Unfolding force distributions were created by reading out the corresponding force value for the SSB dissociation event indicated by fluorescence. The two distributions obtained in 500 mM Na⁺ with different pulling speeds were fit to the non-equilibrium model of Dudko et al (Dudko et al., 2006).

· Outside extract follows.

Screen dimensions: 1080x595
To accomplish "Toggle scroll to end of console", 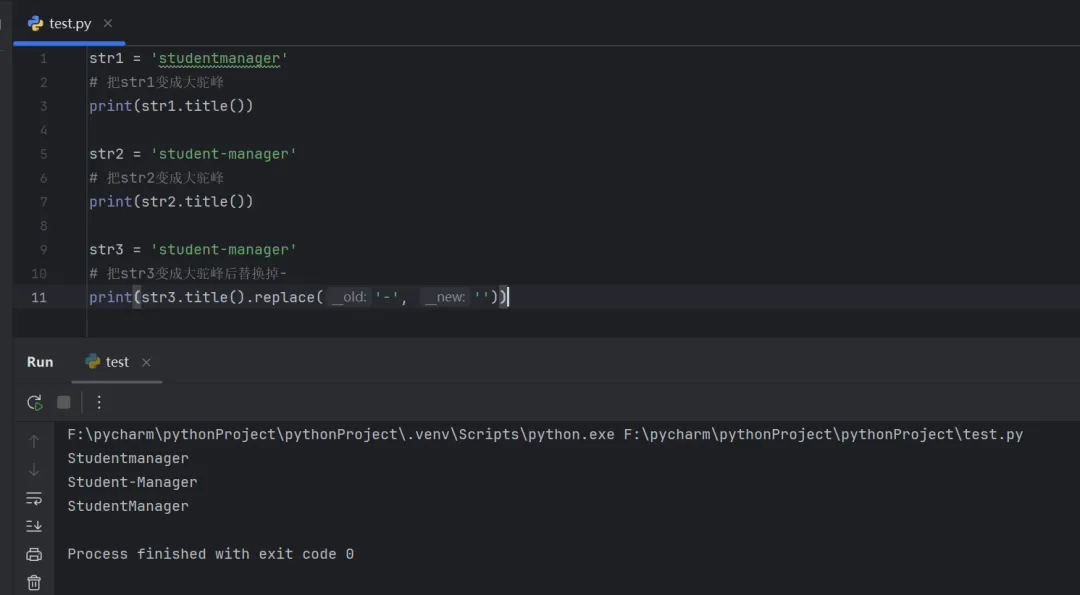I will (x=34, y=526).
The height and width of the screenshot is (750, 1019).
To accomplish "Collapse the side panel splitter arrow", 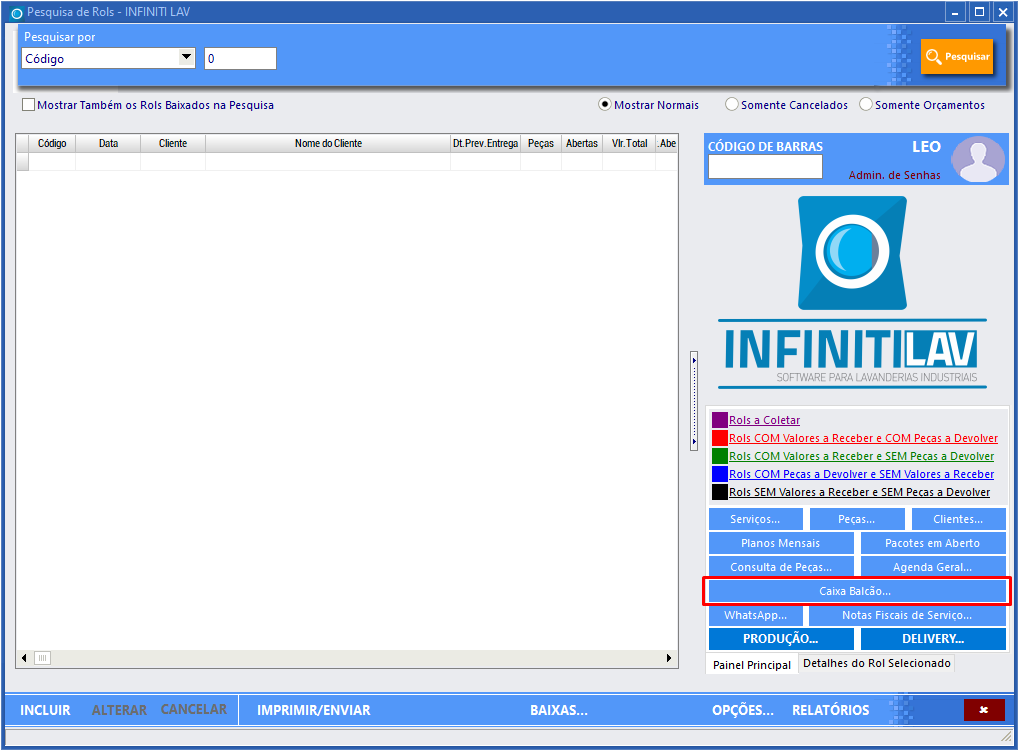I will 694,358.
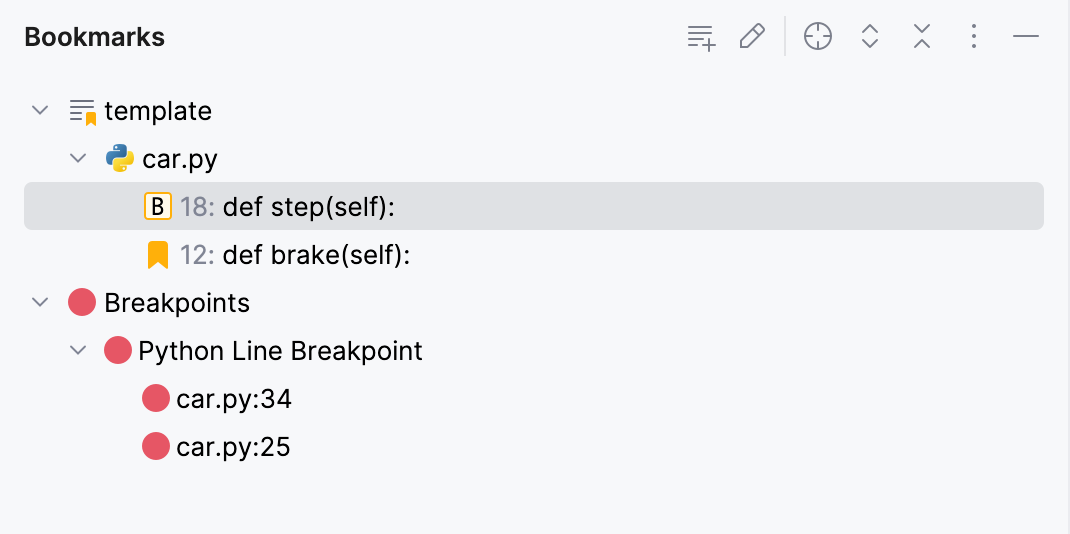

$$p(F)\propto \frac{k(F)}{r}exp\left\{\frac{k_{-1}}{\mathrm{\Delta }{x}^{‡}r}-\frac{k(F)}{\mathrm{\Delta }{x}^{‡}r}{\left(1-\frac{\mathrm{\Delta }{x}^{‡}F}{\mathrm{\Delta }{G}^{‡}}\mu \right)}^{1-\frac{1}{\mu }}\right\}$$

where

$$k(F)=k_{-1}{\left(1-\frac{\mathrm{\Delta }{x}^{‡}F}{\mathrm{\Delta }{G}^{‡}}\mu \right)}^{\frac{1}{\mu }-1}exp\left\{\mathrm{\Delta }{G}^{‡}\left[1-{\left(1-\frac{\mathrm{\Delta }{x}^{‡}F}{\mathrm{\Delta }{G}^{‡}}\mu \right)}^{\frac{1}{\mu }}\right]\right\}$$

r is the loading rate, k₋₁ is the SSB dissociation rate from the partially wrapped intermediate at zero force, Δx^‡ is the distance to the transition state from the intermediate; and ΔG^‡ is the height of the energy barrier between the intermediate and unwrapped state, and μ is a parameter characterizing the shape of the energy barrier. We found the fitting results to be insensitive to the absolute values of the two loading rates but sensitive to the ratio between the two. Shifting the loading rate values by 10 % (the ratio maintains at 1:2) caused a shift of less than 1% in the fitted values of the three parameters. Considering that the majority of the dissociation events happened in a short span between 5 and 13 pN and the contour length of the DNA tether is very long, the loading rates can be treated as constant to a good approximation (Dudko et al., 2008). We therefore performed a linear fit to the force-time curve in the range of 5–13 pN to determine the approximate loading rates for the two pulling speeds. We used two values of v to fit the force distributions and the fitting was performed globally between the two dissociation force distributions with three shared parameters k₋₁, Δx^‡ and ΔG^‡. We obtained k₋₁ = 0.010 ± 0.007 s⁻¹, Δx^‡=3.4 ± 0.7 nm., and ΔG^‡ = (12 ± 3) k_BT for a sharp, cusp-like energy barrier (μ = 1/2), whereas k₋₁ = 0.010 ± 0.006 s⁻¹, Δx^‡ = 3.2 ± 0.5 nm, and ΔG^‡ = (11 ± 2) k_BT for a softer, cubic potential (μ = 2/3).

Cross-correlation Analysis

The cross-correlation analysis was performed as previously described (Dijk et al., 2004; Kim et al., 2002). The calculated cross-correlation functions were calculated between donor and acceptor time traces for a given molecule. By fitting the calculated cross-correlation functions to a single exponential function, one obtains two parameters (the characteristic time of the exponential, τ, and the amplitude of the exponential at τ = 0).